**Task directions**
In the records below, find the line that contains "You are a GUI" and the line that contains "This screenshot has width=1123, height=482.", then retype exactly those two lines and every line between them.

--- Extracted records Enclosed Below ---

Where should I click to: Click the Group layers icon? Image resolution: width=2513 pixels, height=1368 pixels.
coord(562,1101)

--- End of Enclosed Extracted records ---
--- Extracted records Enclosed Below ---

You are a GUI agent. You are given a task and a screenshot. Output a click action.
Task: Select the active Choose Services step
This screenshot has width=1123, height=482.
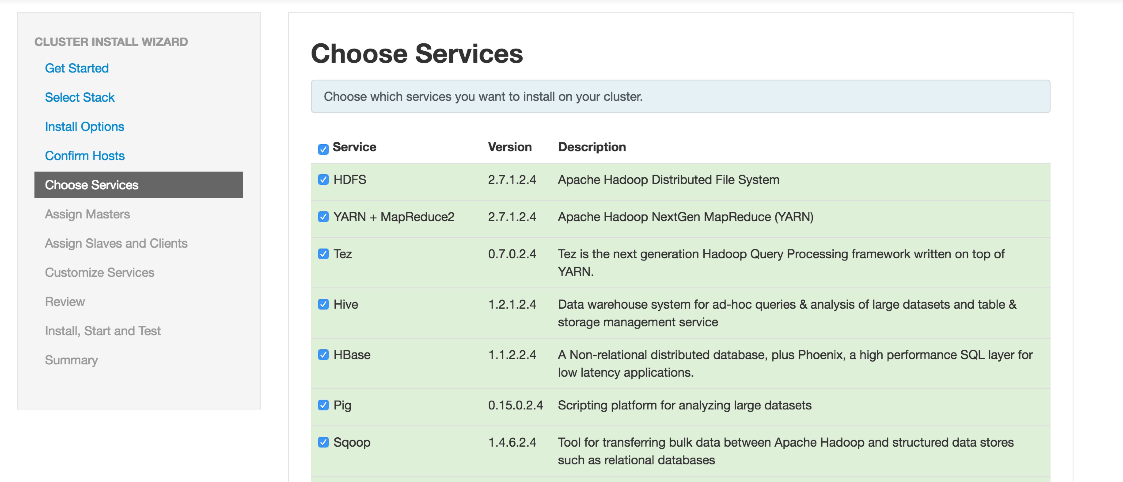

--- End of Enclosed Extracted records ---

**Answer section**
You are a GUI agent. You are given a task and a screenshot. Output a click action.
Task: Select the active Choose Services step
This screenshot has width=1123, height=482.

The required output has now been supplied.